"Modelling Normative Growth in Paediatric MRI for the Mapping of Neurodevelopmental Abnormalities", 4th April 2024.
[For research use only]
A Keenlyside,
Dept. Medical Physics and Biomedical Engineering, UCL. andrew.keenlyside.23@ucl.ac.uk
Supervisor: K Wagstyl,
Great Ormond Street Institute of Child Health, UCL.
This project aims to model normal neurodevelopment and compare either individual scans or cohorts of scans to a control dataset to identify focal abnormalities (Code for normative modelling is within "growth_charts/scr/R Normative Modelling Scrips")
function_extract_synthseg.R - extracts BIDS formatted segmentation volumes into a R dataframe and creates a .csv dataset.
compare_individual_scan.R - A structure to call the scripts for analysis a new volume dataset for an individual patient.
compare_new_cohort.R - A structure to call the scripts for analysis of a cohort of segmented patient volumes.
function_extract_z.R - forms normative models and extracts z scores for each structure in a new set of patient volumes or cohort of new patients. Produces results-read outs for each and can form new clinical cohort datasets.

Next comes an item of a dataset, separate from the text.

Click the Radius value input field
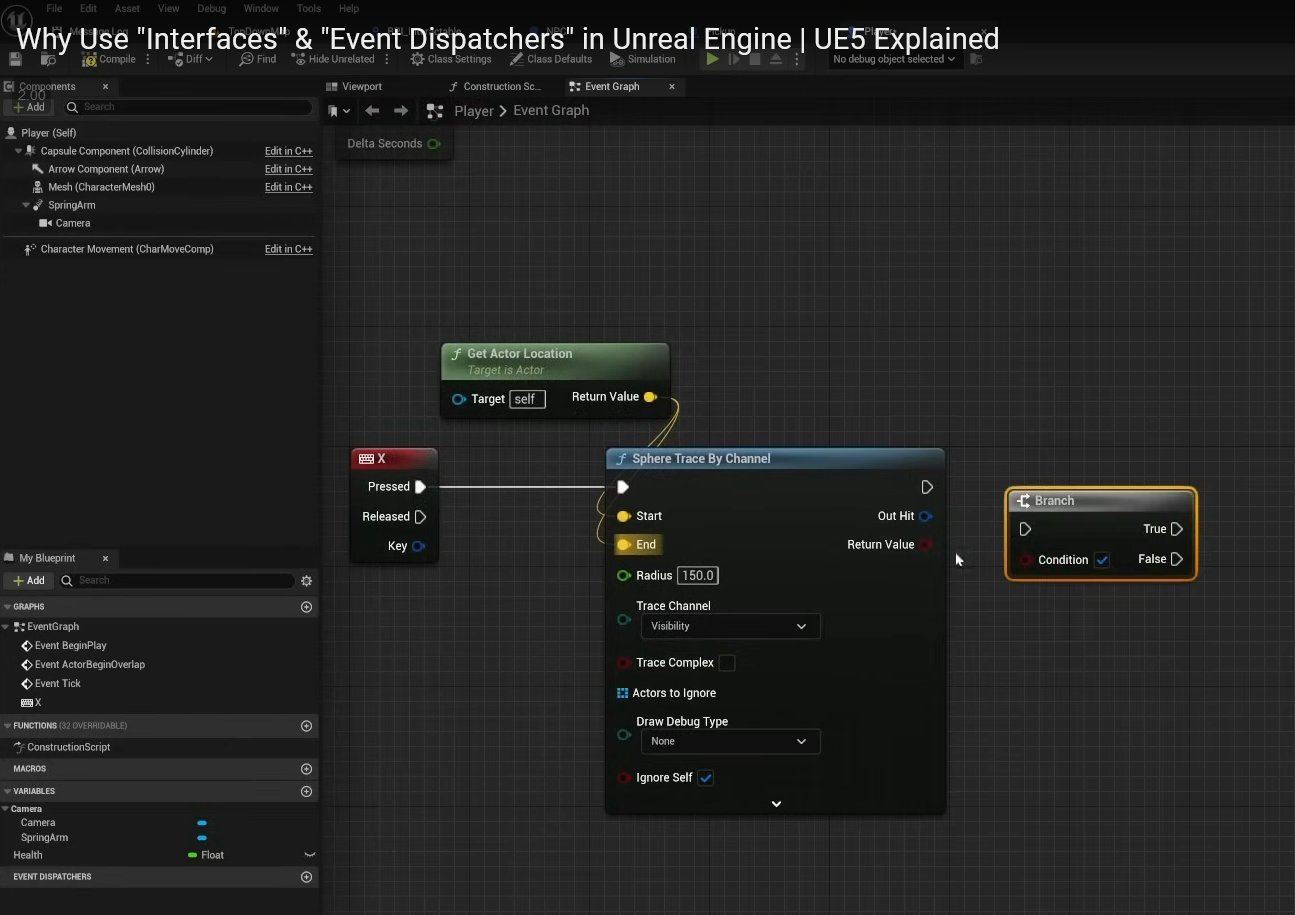This screenshot has width=1295, height=915. click(698, 576)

growth_chartss.R - Uses control data to build centile-based growth curves for 35 neuroantomical regions.
create_z_distributions.R - Builds cohort-wide distributions from 2 cohort datasets. Works best in raw and scan-normalised z scores.
plot_longitudinal_z.R - Plots 50th centile mean z score curves over age.

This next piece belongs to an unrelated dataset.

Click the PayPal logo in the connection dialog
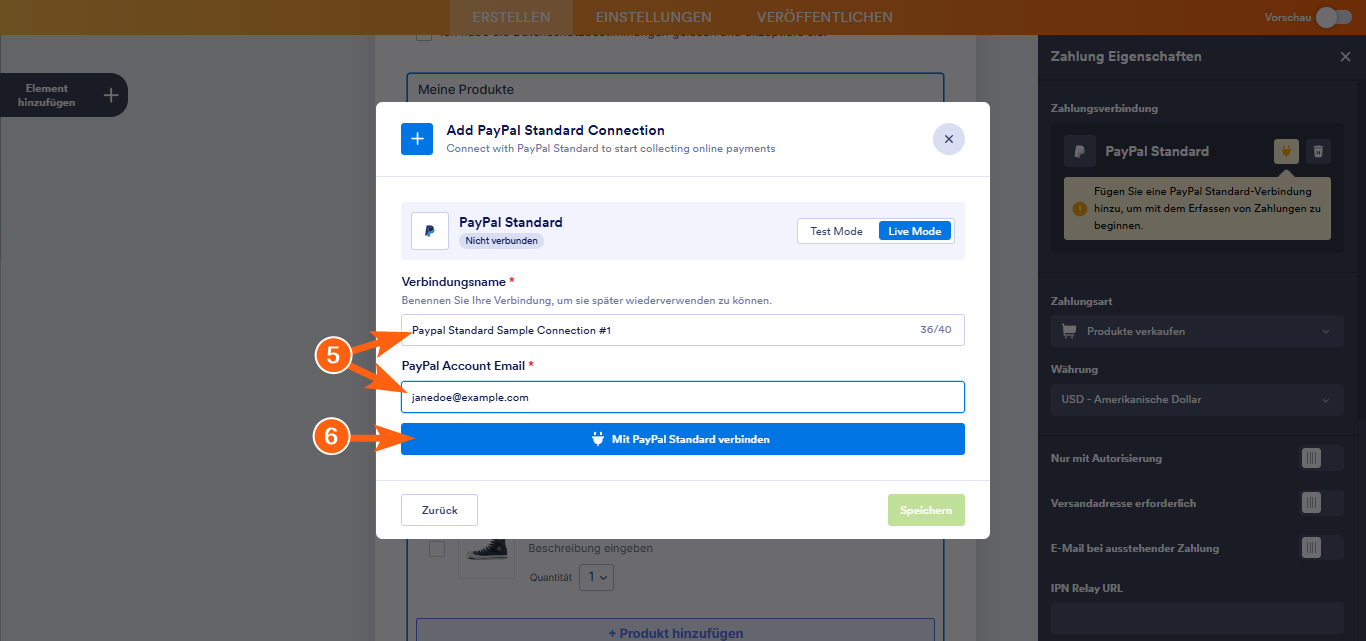This screenshot has height=641, width=1366. (429, 231)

compare_two_strucures.R - Compares the same structure(s) for 2 cohorts over time. Can be used for both volume and z scores.
multiple_testing_correction.R - Applies Holm multiple testing correction to linear regression data.

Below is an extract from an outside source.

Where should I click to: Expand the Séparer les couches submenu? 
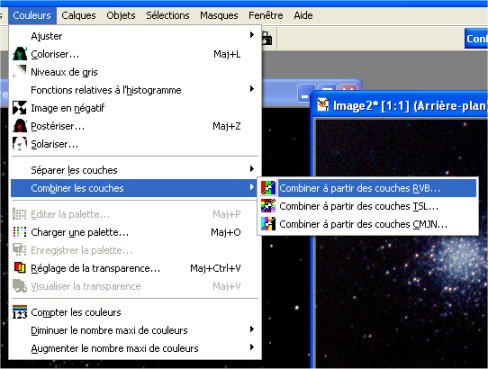tap(252, 169)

multivariate_logistic_regression.R - Trains a LASSO weighted multivariate logistic regression model for detection of a pathology using every available structure.
ROC_logistic_regression.R - Carries out structure-by-structre linear regressions between two cohorts and produces and ROC curve for selected structures or to compare data types.
multigroup_descrimination_analysis.R - Trains a MGDA model to descriminate between 2 or more pathological groups vs control. Creates probability map based on 2 key vaiables. Best used for comparing diseases with variants by hemisphere.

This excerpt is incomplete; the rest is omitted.